==== RECORDS SHOWN

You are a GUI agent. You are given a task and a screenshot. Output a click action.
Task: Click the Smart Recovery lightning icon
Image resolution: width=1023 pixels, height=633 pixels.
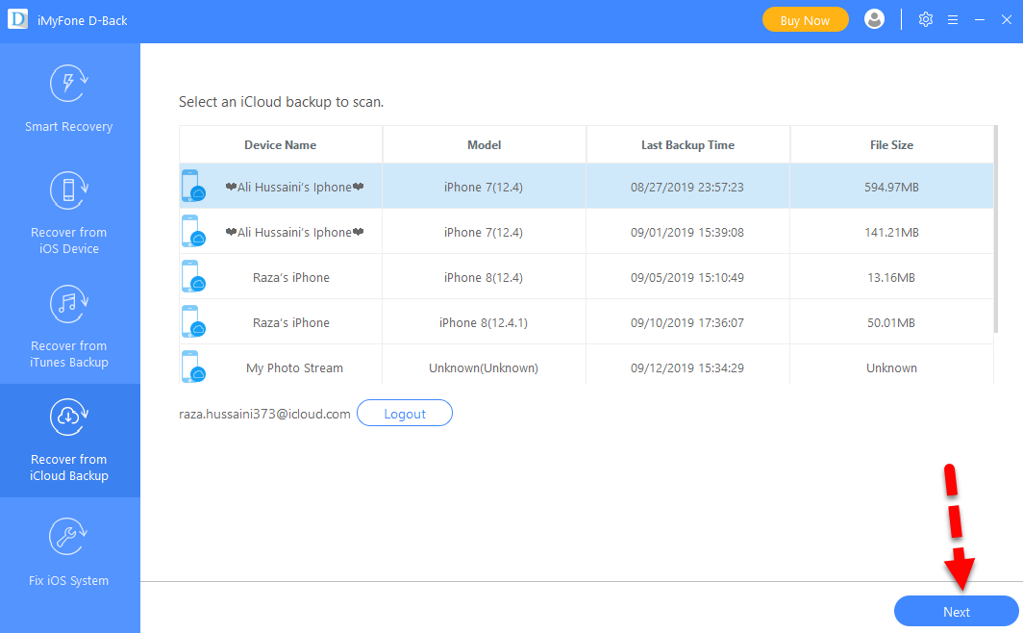69,84
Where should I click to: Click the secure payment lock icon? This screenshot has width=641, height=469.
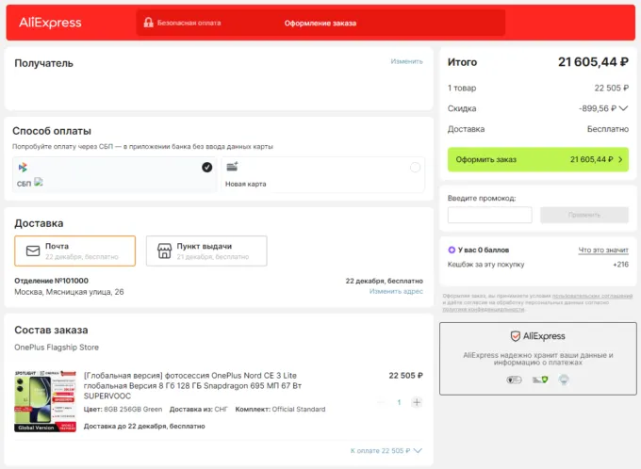[147, 23]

========

AIM OF THE TASK ->
Quote all the lines above exactly as given. Do not include the pictures.

EXERCISE SOLUTION ->
You are a GUI agent. You are given a task and a screenshot. Output a click action.
Task: Click the Smart Recovery lightning icon
Image resolution: width=1023 pixels, height=633 pixels.
69,84
Where should I click to: Click the secure payment lock icon? This screenshot has width=641, height=469.
[147, 23]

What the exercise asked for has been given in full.